Having your characters speak in conversations is termed fiction. Who knows how they reacted or what was said in 1857? It matters not that you use the actual names of real people, and bring out facts swept under a rug for centuries. Characters having conversations in your book classifies the work as fiction. Now that you have made a decision to write a novel, you are free to create supporting characters, making them as colorful and memorable as possible.
   
Even while you’re writing historical fiction, keep the work as near to truth as possible, including events which are current to the place and time. While readers relish in a well-written story, they will also learn. Consider writing in first person present tense. This places the reader into the scene, brings a sense of immediacy.

If you truly have a passion for history, and are inspired by a well-known person from the past or ancestor to write their story, you will find a large community of like persons, encouraging support in online forums and discussion groups.  Maybe I’ll meet you along the way to your publication?
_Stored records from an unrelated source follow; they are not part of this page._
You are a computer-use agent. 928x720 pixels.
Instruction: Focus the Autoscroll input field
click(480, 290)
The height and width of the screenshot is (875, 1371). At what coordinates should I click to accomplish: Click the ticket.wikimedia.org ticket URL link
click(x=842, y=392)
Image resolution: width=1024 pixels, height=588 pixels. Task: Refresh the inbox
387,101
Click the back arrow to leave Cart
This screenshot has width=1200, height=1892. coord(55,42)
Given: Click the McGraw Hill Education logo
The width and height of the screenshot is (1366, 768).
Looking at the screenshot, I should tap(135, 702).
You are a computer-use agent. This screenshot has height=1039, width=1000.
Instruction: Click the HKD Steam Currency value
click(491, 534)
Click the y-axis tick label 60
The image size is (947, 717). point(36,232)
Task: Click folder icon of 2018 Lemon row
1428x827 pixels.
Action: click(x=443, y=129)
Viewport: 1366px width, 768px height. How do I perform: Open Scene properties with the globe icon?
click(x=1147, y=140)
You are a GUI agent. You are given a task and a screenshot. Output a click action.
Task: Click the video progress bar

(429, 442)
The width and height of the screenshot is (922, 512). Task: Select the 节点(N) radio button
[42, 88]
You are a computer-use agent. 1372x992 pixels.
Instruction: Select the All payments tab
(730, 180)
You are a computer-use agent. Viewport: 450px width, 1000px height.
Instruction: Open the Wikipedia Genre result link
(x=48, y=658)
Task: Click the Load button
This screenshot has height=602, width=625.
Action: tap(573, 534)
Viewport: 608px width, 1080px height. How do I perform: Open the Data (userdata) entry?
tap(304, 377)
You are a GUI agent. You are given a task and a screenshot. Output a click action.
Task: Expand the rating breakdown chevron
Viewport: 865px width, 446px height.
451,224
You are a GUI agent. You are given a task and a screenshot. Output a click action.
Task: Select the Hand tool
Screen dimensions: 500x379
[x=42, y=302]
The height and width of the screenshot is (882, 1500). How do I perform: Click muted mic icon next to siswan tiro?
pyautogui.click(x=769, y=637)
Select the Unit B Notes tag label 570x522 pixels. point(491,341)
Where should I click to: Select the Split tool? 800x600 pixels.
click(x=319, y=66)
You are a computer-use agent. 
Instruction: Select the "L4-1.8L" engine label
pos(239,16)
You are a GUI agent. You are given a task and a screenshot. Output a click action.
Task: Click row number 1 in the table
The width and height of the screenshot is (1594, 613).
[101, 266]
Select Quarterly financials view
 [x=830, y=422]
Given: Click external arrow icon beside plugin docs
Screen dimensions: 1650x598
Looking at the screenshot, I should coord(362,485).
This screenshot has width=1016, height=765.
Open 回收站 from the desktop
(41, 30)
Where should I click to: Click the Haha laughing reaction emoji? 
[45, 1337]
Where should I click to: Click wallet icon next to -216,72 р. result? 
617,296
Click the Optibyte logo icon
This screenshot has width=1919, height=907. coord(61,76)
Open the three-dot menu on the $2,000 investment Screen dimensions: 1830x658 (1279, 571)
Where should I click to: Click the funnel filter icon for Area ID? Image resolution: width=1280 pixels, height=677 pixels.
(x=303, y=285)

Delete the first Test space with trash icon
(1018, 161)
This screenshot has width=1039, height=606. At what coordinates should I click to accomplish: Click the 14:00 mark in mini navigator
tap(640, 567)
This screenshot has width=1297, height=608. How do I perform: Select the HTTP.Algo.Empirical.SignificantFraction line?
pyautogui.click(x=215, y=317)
Enjoy the journey. 

Tuesday, February 7, 2017

Today, Trapped in the Crossfire is still a mere manuscript. Outside my Alabama home, rain and fog fill the atmosphere, softening sharp edges of brick houses and bare branches into a watercolor scene. I've always been inspired to retreat on rainy days, to the comfort of my home. Today, I will retreat again... but into the past, look into the faces and lives of people who lived in a difficult time, when a war ensued, and transportation forty miles distant and across a river to apply for Homestead land meant danger, hardship and took time. There is much to be learned by peeking into the past, and pondering the "rock from whence we were hewn", and giving honor to forefathers. A fine task for a writer on a rainy day.   

Tuesday, January 24, 2017

Author Discovers Guntersville's Passion for History

The brick courthouse in Guntersville, which was destroyed by Union attacks on the unarmed city.

Monday, January 23, 2017, the City of Guntersville, Alabama opened their arms to this author, thanks to a gracious and socially-connected historian Larry Smith. At the Marshall County Archives, we were joined by another historian, Keith Finley. Then, Anthony Campbell, the editor of Guntersville Advertiser-Gleam, dropped in for photos, and with plans to showcase my visit in a feature article. Next, to the Guntersville Historical Museum which was host of a meet-and-greet for regional historians, museum curators and docents. After lunching at the Courthouse among a few of Larry’s friends— the “movers, shakers, and decision makers” of Marshall County, including at least one judge— he opened the Gilbreath House Museum. They actually have an non-detonated Parrot shell from one of the Union attacks of the City during the Civil War, this one likely in 1862 and a scene found in Trapped in the Crossfire. I departed the City with three invitations for future speaking engagements with book signings, and opportunity for more. Guntersville clearly has a passion for history. I felt right at home there.